Tarricone: Healthcare reform bill should reduce medical errors, not limit patients’ rights

AAJ President Anthony Tarricone penned a fiery opinion piece in Politico last week:

August was quite the month in the ongoing health care saga. Death panels. Scaring seniors. Angry mobs discovering new villains to blame for the terrible health care system we find ourselves having to fix today.

And then we have the tried-and-tested scapegoat for all of America’s ills and woes: trial lawyers.

Let’s face it: Trial lawyers — and all attorneys, for that matter — aren’t revered by the public at large (unless you need one). But for those who want to stick it to the trial bar, this bill is your chance. We can lower costs, help cover the uninsured and even put trial lawyers out of business.

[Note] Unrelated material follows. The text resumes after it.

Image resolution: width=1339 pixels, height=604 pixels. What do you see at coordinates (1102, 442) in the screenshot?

No, it’s not tort reform. We’re demanding solutions that actually work. And preventing medical errors in the first place — an epidemic that plagues our entire health care system — will result in less litigation, lower costs and healthier patients.

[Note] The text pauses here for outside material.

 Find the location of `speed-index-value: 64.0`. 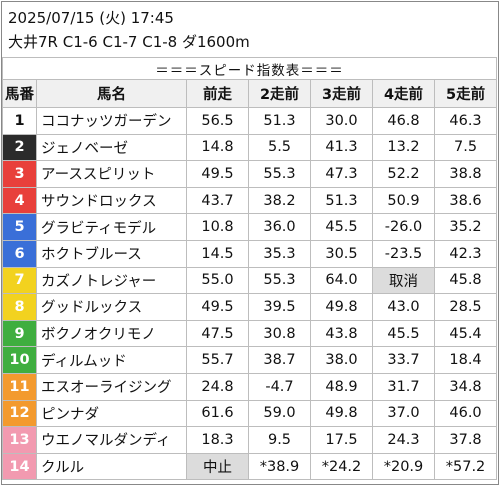

speed-index-value: 64.0 is located at coordinates (342, 280).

Let’s cut the wheat from the chaff: Tort reform will do nothing to fix health care. Forty-six states have already done it, and costs have continued to skyrocket. The Congressional Budget Office and Government Accountability Office have said tort reform will save practically no money, and they found no evidence of defensive medicine. Medical malpractice suits are less than 1 percent of all civil filings — and this has declined 8 percent during the past decade. The research is definitive and absolute, and those claiming otherwise are just trying to obstruct health care reform altogether.